Carrying placards and chanting “Cure SMA” and “Spinraza for all,” a group of health care activists descended on Parliament Hill Tuesday to urge the federal government to help fund an expensive treatment for a rare neuromuscular disorder.

Spinal muscular atrophy, or SMA, is a genetic disease that severely affects mobility in children and often leads to paralysis and early death. Affecting all muscles in the body, it impacts everything from walking to swallowing and dramatically worsens over time. Incredibly rare, roughly one in 6,000 babies is born with SMA.

The best known treatment for SMA is a drug called nusinersen, which is marketed under the name Spinraza. But while the drug was approved for use by Health Canada in 2017, it is still not fully covered by any provincial healthcare plan.

Spinraza is also one of the most expensive drugs in the world. The annual cost the drug in Canada is $708,000 for the first year of treatment, and $354,000 every year after for the rest of a patient’s life.

Partially due to that astronomical cost, a December, 2017, report from the Canadian Agency for Drugs and Technologies in Health - CADTH -- a not-for-profit that provides “health care decision-makers with objective evidence to help make informed decisions about the optimal use of health technologies” -- recommended that only SMA patients seven monthsold and younger with the most severe form of the disease should be reimbursed by government health care programs for Spinraza treatment.

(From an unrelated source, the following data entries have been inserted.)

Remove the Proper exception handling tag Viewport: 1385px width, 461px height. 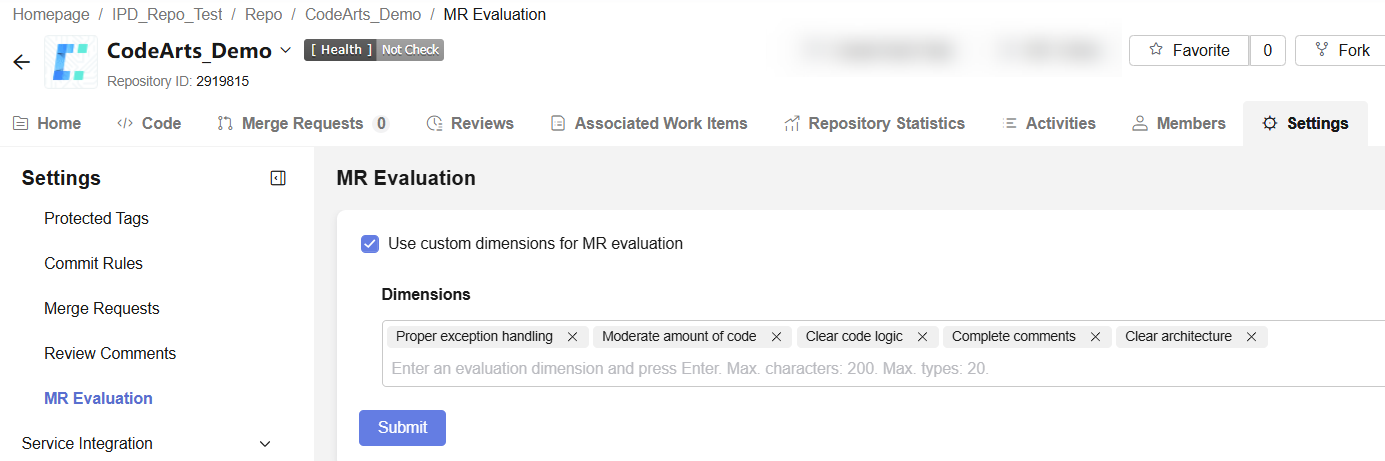[x=572, y=337]
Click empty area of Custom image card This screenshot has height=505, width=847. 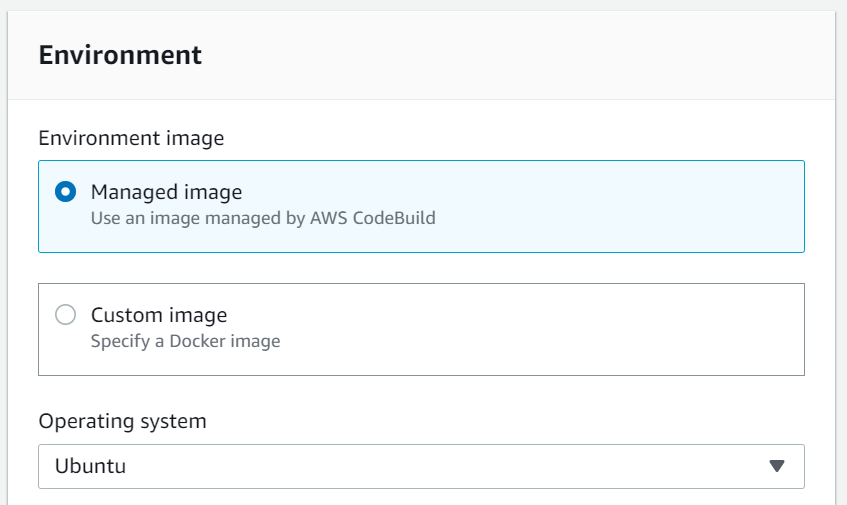(600, 329)
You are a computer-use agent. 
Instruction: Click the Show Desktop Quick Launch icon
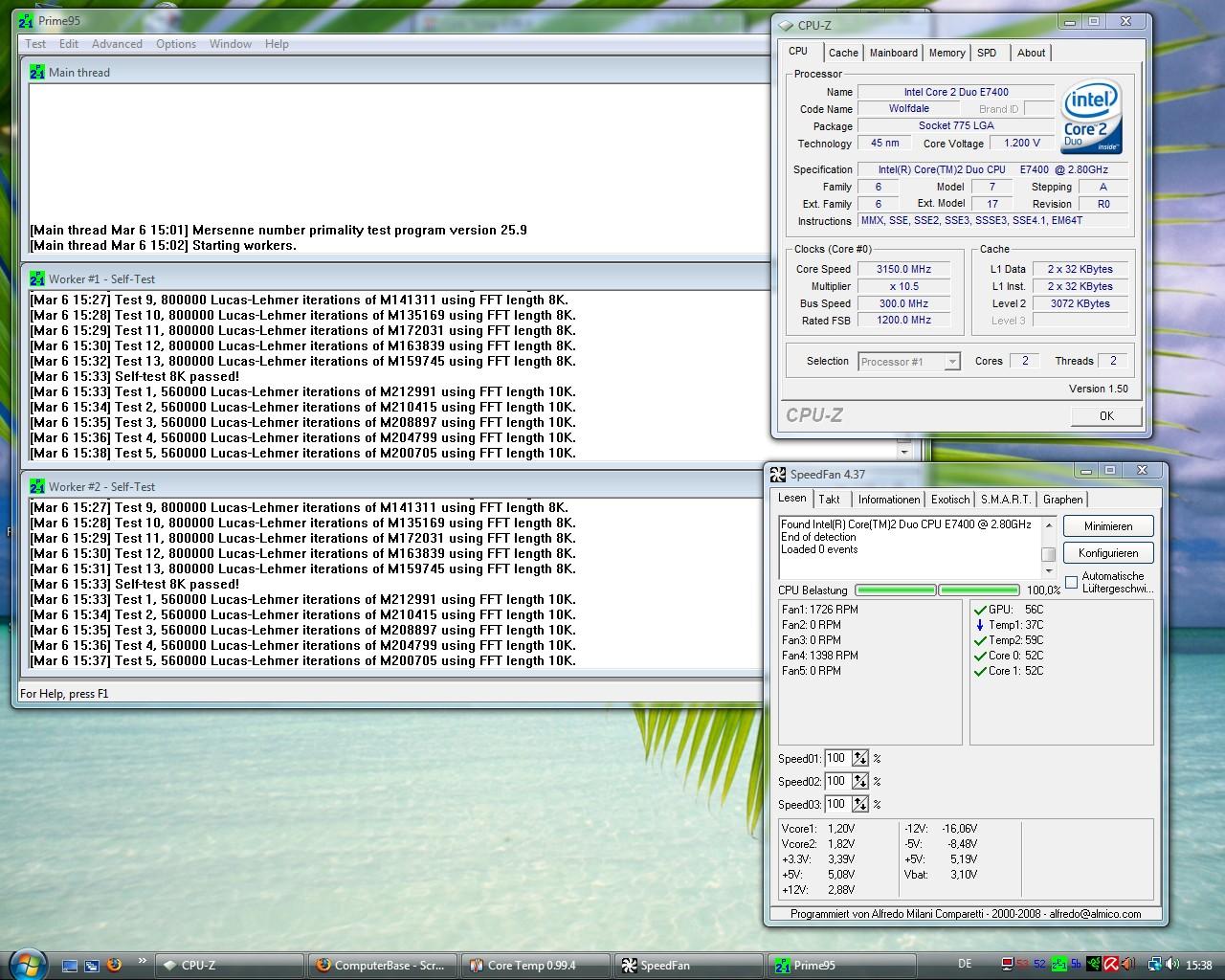click(x=69, y=965)
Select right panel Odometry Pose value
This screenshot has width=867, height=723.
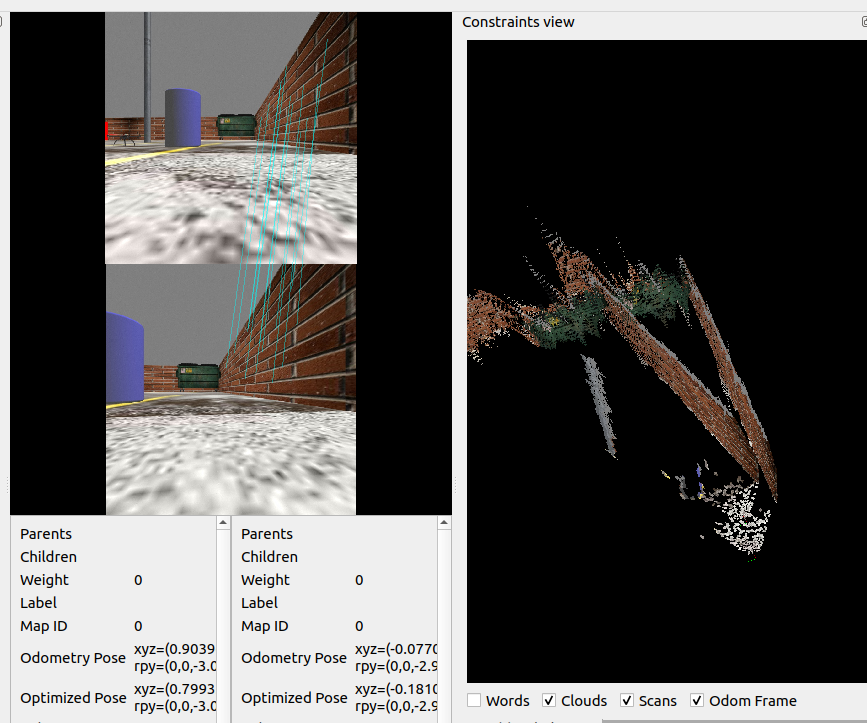(396, 658)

“Twenty-two other countries have accessed it,” Cure SMA Canada executive director Susi Cander Wyk countered in an interview with CTV Ottawa. “It’s unacceptable. It’s unbelievable. Children have died in the process.”

Cure SMA Canada organized Tuesday’s demonstration. Many of the activists who came to Ottawa say the drug, which is injected directly into the spine to regenerate a protein missing in those who have SMA, is incredibly effective.

(CADTH noted in its review that many SMA patients do not respond to the drug, while in others, motor function improvements have been minimal. It also said there was a lack of data to assess how effective Spinraza would be over the long term.)

In December, and after months of wrangling, Eddie Stewart was finally able to get his private health insurance provider to cover the medication for his son, Mason.

“He’s able to step up from the road onto a sidewalk on his own,” the Ottawa-area father said during the demonstration. “He’s never been able to do that and he can do it now.”

Mason, however, is lucky: many private insurance companies consistently argue that coverage of the medication should come from the government. Biogen, the American maker of the drug, has also not brought the price of the Spinraza down since it first hit the U.S. market in late 2016.

Sammy Cavallaro, 17, and his family travelled from their home in Kirkland, Quebec -- a Montreal suburb -- on Tuesday to join the demonstration. Living with SMA, the teen uses a motorized wheelchair to get around and requires assistance to even do simple tasks like eating. Still, told that he would not live past being a toddler, he is defying the odds while hoping to receive the drug too.

"I think it's going to happen,” he told CTV Ottawa. “I hope it's going to happen. Hopefully, we make a difference today.”

“We have to find a happy medium somewhere,” his mother Rosa Cavallaro added.

Sammy’s father, Aniello Cavallaro, is eager for the government to fund Spinraza injections for his son.

"The results that they've done with the research, it's all positive,” he said. “There have been no bad side effects. There are young babies that had SMA when they were born and now they're walking."